It started with the Copper River and now the harvest of Alaska’s wild salmon is growing quickly, as fisheries in the Alaska Peninsula, Kodiak , Cook Inlet, the Yukon River, and Bristol Bay start to kick in.
As of June 16, the estimated commercial harvest of 2.366 million fish included 1.3 million sockeyes, 924,000 chum, 87,000 humpies, 33,000 Chinook and 2,000 silvers.

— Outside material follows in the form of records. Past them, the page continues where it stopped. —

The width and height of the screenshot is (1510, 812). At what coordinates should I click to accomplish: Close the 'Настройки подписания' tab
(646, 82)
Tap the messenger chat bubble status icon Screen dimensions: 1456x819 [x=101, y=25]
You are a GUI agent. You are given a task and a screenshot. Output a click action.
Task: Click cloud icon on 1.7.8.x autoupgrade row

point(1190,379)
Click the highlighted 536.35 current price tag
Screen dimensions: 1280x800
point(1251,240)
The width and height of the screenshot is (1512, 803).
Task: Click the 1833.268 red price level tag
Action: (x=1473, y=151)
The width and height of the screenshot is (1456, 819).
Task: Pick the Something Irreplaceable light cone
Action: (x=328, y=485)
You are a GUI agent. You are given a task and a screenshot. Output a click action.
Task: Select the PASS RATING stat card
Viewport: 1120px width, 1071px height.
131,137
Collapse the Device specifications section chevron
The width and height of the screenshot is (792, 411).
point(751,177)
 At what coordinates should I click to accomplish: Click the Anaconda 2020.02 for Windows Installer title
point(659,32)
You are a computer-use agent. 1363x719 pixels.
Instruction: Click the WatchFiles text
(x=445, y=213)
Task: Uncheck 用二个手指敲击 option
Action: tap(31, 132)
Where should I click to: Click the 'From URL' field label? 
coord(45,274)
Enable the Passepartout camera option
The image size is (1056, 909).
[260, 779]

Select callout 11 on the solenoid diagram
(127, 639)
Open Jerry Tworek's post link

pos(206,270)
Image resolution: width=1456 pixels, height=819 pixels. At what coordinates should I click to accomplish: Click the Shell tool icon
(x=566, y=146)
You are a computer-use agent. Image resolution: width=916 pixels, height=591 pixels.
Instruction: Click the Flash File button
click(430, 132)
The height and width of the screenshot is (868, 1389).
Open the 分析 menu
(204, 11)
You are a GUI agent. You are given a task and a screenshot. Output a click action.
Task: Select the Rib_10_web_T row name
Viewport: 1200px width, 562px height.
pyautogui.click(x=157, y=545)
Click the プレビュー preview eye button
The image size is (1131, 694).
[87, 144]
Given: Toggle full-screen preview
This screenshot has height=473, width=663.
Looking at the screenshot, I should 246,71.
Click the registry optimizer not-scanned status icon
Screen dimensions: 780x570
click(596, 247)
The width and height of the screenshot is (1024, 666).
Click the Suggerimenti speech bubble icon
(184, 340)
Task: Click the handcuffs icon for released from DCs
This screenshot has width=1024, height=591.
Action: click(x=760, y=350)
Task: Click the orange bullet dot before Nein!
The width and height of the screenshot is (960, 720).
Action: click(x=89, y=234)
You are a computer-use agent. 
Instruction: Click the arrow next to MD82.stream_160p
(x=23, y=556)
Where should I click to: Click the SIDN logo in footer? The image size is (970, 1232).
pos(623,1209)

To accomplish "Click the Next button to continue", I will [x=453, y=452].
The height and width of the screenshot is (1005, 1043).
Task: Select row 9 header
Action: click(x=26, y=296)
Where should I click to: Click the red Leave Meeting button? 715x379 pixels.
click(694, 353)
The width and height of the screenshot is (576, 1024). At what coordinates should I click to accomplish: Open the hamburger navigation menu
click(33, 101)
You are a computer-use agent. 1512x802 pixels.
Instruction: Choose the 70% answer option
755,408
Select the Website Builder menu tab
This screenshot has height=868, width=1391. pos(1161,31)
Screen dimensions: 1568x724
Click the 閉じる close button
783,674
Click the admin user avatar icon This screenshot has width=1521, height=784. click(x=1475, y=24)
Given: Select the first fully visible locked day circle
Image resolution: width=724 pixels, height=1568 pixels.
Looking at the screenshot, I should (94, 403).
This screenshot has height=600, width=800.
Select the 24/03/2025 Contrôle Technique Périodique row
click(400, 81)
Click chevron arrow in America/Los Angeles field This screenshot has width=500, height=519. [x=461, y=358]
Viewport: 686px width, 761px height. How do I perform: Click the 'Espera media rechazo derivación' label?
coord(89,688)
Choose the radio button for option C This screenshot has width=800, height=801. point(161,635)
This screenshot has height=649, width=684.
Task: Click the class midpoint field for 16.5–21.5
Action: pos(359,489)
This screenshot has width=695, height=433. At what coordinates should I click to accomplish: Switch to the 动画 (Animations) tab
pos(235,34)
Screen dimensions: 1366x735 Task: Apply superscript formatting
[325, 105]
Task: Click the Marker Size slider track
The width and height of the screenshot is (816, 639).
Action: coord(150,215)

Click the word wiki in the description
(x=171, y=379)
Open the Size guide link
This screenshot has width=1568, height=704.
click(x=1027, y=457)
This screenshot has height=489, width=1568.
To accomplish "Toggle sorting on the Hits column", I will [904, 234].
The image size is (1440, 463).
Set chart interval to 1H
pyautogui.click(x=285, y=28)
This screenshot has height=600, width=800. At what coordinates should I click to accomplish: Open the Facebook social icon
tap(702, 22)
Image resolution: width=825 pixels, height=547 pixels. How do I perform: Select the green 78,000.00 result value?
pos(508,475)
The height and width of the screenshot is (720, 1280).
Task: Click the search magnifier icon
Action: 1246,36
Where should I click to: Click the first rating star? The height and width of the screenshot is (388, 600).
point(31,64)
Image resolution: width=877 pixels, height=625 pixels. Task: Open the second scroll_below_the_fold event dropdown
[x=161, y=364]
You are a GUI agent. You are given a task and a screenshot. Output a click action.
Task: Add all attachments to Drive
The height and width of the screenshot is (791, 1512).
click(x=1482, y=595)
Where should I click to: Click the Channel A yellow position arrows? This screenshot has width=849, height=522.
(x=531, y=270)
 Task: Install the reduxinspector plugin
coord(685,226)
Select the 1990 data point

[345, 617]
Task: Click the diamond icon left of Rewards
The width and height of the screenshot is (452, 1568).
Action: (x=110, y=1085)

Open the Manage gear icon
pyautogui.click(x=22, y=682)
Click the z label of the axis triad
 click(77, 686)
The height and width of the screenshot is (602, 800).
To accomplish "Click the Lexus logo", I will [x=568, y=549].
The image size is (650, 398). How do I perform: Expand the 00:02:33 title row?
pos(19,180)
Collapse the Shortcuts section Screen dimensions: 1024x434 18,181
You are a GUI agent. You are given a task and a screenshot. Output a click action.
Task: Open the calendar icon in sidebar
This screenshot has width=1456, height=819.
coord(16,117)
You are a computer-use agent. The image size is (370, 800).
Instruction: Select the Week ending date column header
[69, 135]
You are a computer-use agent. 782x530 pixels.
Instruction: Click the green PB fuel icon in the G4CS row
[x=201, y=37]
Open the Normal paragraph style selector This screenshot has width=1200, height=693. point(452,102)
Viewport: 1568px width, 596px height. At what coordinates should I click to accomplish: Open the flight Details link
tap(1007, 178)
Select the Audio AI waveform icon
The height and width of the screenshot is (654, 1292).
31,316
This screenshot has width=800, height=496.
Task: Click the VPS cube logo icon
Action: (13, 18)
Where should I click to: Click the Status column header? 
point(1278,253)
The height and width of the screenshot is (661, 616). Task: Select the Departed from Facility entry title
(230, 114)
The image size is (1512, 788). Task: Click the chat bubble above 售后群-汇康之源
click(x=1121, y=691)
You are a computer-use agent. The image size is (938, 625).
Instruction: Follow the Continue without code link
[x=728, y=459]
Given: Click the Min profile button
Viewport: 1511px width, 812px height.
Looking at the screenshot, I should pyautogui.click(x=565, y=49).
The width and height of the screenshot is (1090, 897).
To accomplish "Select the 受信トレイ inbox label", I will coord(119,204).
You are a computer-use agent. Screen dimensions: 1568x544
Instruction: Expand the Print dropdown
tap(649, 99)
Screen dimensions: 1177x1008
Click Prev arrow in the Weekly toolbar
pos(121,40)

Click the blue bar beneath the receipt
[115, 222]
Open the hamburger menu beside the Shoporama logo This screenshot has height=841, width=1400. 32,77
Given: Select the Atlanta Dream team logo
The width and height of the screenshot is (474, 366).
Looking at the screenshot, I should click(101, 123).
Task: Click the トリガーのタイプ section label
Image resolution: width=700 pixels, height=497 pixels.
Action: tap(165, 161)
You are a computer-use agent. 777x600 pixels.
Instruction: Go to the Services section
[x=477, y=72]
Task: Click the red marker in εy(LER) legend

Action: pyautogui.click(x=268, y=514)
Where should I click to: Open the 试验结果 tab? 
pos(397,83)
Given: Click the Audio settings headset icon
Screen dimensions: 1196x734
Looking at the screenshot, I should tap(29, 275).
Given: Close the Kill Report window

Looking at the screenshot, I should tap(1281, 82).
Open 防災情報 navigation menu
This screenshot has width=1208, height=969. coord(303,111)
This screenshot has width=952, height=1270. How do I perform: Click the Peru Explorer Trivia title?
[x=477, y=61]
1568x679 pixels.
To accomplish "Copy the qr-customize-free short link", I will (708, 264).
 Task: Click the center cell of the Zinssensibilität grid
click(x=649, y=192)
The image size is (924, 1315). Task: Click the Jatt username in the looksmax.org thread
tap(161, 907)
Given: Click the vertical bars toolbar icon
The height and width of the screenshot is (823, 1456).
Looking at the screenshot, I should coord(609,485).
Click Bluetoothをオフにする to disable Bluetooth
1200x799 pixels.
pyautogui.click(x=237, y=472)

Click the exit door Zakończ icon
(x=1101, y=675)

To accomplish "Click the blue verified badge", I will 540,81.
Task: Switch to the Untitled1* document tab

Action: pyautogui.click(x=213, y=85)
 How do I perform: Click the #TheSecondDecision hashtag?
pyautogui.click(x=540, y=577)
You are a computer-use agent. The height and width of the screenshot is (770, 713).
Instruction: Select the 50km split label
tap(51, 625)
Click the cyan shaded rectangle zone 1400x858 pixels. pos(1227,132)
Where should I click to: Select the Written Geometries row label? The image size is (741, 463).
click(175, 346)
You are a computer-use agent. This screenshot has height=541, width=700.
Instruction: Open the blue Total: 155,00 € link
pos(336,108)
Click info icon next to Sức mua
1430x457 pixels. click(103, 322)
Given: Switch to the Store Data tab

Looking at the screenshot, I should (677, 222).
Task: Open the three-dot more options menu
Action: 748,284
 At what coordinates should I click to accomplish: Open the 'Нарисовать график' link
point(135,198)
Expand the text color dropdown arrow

In Prince William Sound alone, harvesters have delivered 1.8 million salmon, including 949,000 reds, 802,000 chums, 21,000 kings, 3,000 humpies and fewer than 1,000 cohos. The bulk of that harvest came from the Copper River drift fleet, which brought in 905,000 reds, 20,000 kings and 12,000 chum salmon, while the Coghill district drifter fleet added some 269,000 chum salmon.
In the Alaska Peninsula, fishermen have delivered 369,000 salmon to processors. The catch included some 200,000 sockeyes, 86,000 chums, 73,000 pink and 10,000 Chinook salmon.
For the Kodiak area, the catch included some 86,000 reds, 11,000 pinks and 10,000 chum salmon. The Cook Inlet harvesters brought in 62,000 reds, 2,000 kings and about 1,000 chum salmon, while on the Lower Yukon River, the harvest of keta salmon reached 19,000 fish. In Bristol Bay, drift gillnetters in the Egegik district have delivered 19,000 sockeyes, and harvests have also begun in the Naknek-Kvichak and Togiak districts.
In Southeast Alaska the harvest totals 6,000 chum and about 1,000 reds so far.
Other areas are yet to begin their harvests.